Versate la farina, lo zucchero, il sale ed il lievito chimico in una ciotola. Aggiungete la crema di pistacchio e mescolate con una frusta a mano, fino ad ottenere un composto liscio.

 


 

RICETTA

CILIEGIE A METÀ

 

300 g ciliegie

 

Lavate le ciliegie ed asciugatele bene, quindi togliete il picciolo. Prendete uno spelucchino, tagliate le ciliegie a metà e togliete il nocciolo a mano.

 


 

ASSEMBLAGGIO E COTTURA

 

Prendete uno stampo diametro 24 cm adatto per una crostata. L'ideale è usare uno stampo a fondo rimovibile diametro 24 cm, è nettamente la soluzione più comoda. Se non ce l'avete potete usare uno stampo da crostata pezzo unico diametro 24 cm (in metallo, evitate quelli in silicone) oppure uno stampo apribile diametro 24 cm.
Prendete la pasta sablé al limone dal frigorifero e stendetela con un mattarello fino ad ottenere un cerchio diametro circa 29-30 cm. Prendete la sablé e spostatela sullo stampo, disponendola in centro e facendo attenzione a non romperla. Premete delicatamente con le dita per fare aderire la pasta sui bordi ed il fondo dello stampo. Prendete una forchetta e bucherellate la pasta sul fondo dello stampo (fatelo con delicatezza perché se lo fate con forza rovinate lo stampo, cosa da evitare soprattutto se è antiaderente). Prendete un coltellino e tagliate via gli eccessi di pasta dai bordi: se usate lo stampo adatto allora vi basta far correre il coltellino lungo il bordo dello stampo. Riponete lo stampo in congelatore fino a quando la sablé si sarà rassodata. Gli eccessi di pasta sablé potete stenderli nuovamente col mattarello e ricavarne dei frollini.
Pre-riscaldate il forno a 180° e preparate l'impasto per il cake al pistacchio.
Cuocete in bianco la sablé al limone.
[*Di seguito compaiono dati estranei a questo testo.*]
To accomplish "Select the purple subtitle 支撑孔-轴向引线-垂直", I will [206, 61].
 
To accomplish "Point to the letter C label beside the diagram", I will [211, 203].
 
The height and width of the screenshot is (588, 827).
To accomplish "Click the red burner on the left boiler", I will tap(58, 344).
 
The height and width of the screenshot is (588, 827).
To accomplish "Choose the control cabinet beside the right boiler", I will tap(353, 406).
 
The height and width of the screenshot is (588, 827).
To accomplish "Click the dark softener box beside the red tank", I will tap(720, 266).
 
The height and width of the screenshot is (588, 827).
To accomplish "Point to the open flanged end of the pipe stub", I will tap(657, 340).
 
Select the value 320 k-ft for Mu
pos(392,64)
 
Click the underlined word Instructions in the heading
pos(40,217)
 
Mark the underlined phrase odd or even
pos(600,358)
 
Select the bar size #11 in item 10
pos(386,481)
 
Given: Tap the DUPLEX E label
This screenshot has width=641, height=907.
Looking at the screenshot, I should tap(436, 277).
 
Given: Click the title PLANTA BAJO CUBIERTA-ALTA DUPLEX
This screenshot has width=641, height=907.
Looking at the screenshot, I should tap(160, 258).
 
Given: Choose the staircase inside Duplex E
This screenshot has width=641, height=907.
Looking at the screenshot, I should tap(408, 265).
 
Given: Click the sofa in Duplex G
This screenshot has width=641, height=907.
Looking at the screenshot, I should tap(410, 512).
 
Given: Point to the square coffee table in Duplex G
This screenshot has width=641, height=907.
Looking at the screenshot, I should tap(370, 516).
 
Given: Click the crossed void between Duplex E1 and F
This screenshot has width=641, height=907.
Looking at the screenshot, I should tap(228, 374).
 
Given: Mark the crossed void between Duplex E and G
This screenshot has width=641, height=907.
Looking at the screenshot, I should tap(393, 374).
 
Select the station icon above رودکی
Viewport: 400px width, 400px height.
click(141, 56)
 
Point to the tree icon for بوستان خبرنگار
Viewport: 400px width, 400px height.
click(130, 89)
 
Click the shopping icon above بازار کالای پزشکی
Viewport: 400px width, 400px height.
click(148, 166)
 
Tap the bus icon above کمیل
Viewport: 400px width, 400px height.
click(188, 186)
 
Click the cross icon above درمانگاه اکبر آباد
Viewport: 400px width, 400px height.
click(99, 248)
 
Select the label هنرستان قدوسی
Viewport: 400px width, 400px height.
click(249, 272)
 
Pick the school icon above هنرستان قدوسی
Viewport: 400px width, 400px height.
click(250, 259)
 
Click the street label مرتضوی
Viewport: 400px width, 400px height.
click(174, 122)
Per farlo tagliate un disco di carta forno del diametro di circa 30 cm. Appoggiatelo sulla pasta sablé, tenendolo al centro. Versate del riso sulla carta forno, disponendolo soprattutto lungo la circonferenza interna e fino ad arrivare all'altezza del bordo dello stampo. Per la cottura in bianco consiglio di usare riso e non i classici fagioli perché i chicchi di riso sono molto più piccoli ed occupano meglio lo spazio, in questa maniera la pasta resta più liscia; vi basta comprare un pacco di riso il meno costoso possibile, non serve ovviamente che sia di qualità perché non va mangiato, poi una volta raffreddato potete conservarlo e riutilizzarlo quante volte volete. Infornate lo stampo ad altezza media e cuocete per circa 10 minuti, fino a quando i bordi della pasta cominceranno a dorarsi. Togliete lo stampo dal forno, sollevate con cautela il disco di carta forno, facendo attenzione a non far cadere fuori il riso. Riponete nuovamente lo stampo in forno e terminate la cottura del fondo di pasta sablé al limone, qui i tempi dipendono dal vostro forno, la pasta è cotta quando è bella dorata.
Quando la sablé è cotta togliete lo stampo dal forno e versate all'interno l'impasto per il cake al pistacchio. Livellate la superficie dell'impasto. Riponete nuovamente lo stampo nel forno caldo e cuocete il cake al pistacchio. Anche qui i tempi variano dal vostro forno, sono di circa 15 minuti. Per controllare la cottura del cake effettuate la classica prova dello stuzzicadenti.
Quando il cake è cotto togliete lo stampo dal forno e fate raffreddare.
Quando la base della crostata è fredda toglietela dallo stampo e trasferitela su un piatto da portata. Preparate le ciliegie tagliate a metà e disponetele sopra il cake al pistacchio.
Potete decorare questa crostata con della granella di pistacchio e delle zeste candite di limone. Io ero rimasto senza entrambe, quindi l'ho lasciata liscia.
Questa crostata va consumata in giornata per via della presenza delle ciliegie crude e tagliate.

 


 

CONSIDERAZIONI

 

Volevo fare una crostata con le ciliegie ma senza andare sullo strano. Ciliegie e pistacchio è un abbinamento classico della pasticceria francese, così ho deciso di usarlo. Mi serviva qualcosa di acido per contrastare la grassezza del pistacchio e della crostata in generale, da qui la scelta del limone come terzo gusto.
Per le componenti ho preso la strada del senza uova. Quindi per la base ho usato una sablé aromatizzata al limone, esce bella friabile e con un gusto agrumato bello marcato. Per il pistacchio ho scelto una sorta di cake basilare, in maniera da riuscire ad appoggiare per bene le ciliegie. Al posto di questo cake potete usare tranquillamente una crema al pistacchio (con ricetta di vostra preferenza).
Il risultato finale è una crostata bella ricca, non proprio leggera dato che il pistacchio resta sempre un gusto impegnativo. La forte presenza di limone fa da contrasto e rende bilanciato l'equilibrio al palato.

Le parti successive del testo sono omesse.